TASK DESCRIPTION:
Reproduce each record exactly, leaving nothing out.

[RECORDS FOR THE EXERCISE — start]

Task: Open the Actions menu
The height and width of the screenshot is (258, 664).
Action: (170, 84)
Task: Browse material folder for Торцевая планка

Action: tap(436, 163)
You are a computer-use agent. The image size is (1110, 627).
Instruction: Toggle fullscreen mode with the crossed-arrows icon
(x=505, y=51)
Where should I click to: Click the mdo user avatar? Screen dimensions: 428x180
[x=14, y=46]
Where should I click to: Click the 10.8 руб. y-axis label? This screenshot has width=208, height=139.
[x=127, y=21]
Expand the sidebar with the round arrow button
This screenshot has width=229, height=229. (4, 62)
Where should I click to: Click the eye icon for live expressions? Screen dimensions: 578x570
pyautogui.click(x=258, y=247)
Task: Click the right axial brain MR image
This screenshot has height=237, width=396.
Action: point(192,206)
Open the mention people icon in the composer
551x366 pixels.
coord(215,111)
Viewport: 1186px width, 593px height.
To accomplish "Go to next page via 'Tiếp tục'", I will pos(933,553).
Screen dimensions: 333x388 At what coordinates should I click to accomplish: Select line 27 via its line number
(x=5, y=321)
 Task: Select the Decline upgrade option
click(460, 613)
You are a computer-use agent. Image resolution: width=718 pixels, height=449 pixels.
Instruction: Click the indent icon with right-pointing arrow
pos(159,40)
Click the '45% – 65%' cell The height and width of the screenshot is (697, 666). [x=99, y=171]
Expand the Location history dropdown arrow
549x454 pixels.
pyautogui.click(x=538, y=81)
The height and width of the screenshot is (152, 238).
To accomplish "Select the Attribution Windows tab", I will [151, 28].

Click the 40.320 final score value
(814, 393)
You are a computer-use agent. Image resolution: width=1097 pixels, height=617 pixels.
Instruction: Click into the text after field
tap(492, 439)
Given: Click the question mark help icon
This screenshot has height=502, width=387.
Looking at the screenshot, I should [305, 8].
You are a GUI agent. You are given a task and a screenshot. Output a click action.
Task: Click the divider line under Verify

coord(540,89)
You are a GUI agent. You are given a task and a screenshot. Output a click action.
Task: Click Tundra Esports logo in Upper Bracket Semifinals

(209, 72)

[RECORDS FOR THE EXERCISE — finish]

EXPECTED OUTPUT:
Task: Open the Actions menu
The height and width of the screenshot is (258, 664).
Action: (170, 84)
Task: Browse material folder for Торцевая планка

Action: tap(436, 163)
You are a computer-use agent. The image size is (1110, 627).
Instruction: Toggle fullscreen mode with the crossed-arrows icon
(x=505, y=51)
Where should I click to: Click the mdo user avatar? Screen dimensions: 428x180
[x=14, y=46]
Where should I click to: Click the 10.8 руб. y-axis label? This screenshot has width=208, height=139.
[x=127, y=21]
Expand the sidebar with the round arrow button
This screenshot has width=229, height=229. (4, 62)
Where should I click to: Click the eye icon for live expressions? Screen dimensions: 578x570
pyautogui.click(x=258, y=247)
Task: Click the right axial brain MR image
This screenshot has height=237, width=396.
Action: point(192,206)
Open the mention people icon in the composer
551x366 pixels.
coord(215,111)
Viewport: 1186px width, 593px height.
To accomplish "Go to next page via 'Tiếp tục'", I will pos(933,553).
Screen dimensions: 333x388 At what coordinates should I click to accomplish: Select line 27 via its line number
(x=5, y=321)
 Task: Select the Decline upgrade option
click(460, 613)
You are a computer-use agent. Image resolution: width=718 pixels, height=449 pixels.
Instruction: Click the indent icon with right-pointing arrow
pos(159,40)
Click the '45% – 65%' cell The height and width of the screenshot is (697, 666). [x=99, y=171]
Expand the Location history dropdown arrow
549x454 pixels.
pyautogui.click(x=538, y=81)
The height and width of the screenshot is (152, 238).
To accomplish "Select the Attribution Windows tab", I will [151, 28].

Click the 40.320 final score value
(814, 393)
You are a computer-use agent. Image resolution: width=1097 pixels, height=617 pixels.
Instruction: Click into the text after field
tap(492, 439)
Given: Click the question mark help icon
This screenshot has height=502, width=387.
Looking at the screenshot, I should [305, 8].
You are a GUI agent. You are given a task and a screenshot. Output a click action.
Task: Click the divider line under Verify

coord(540,89)
You are a GUI agent. You are given a task and a screenshot. Output a click action.
Task: Click Tundra Esports logo in Upper Bracket Semifinals

(209, 72)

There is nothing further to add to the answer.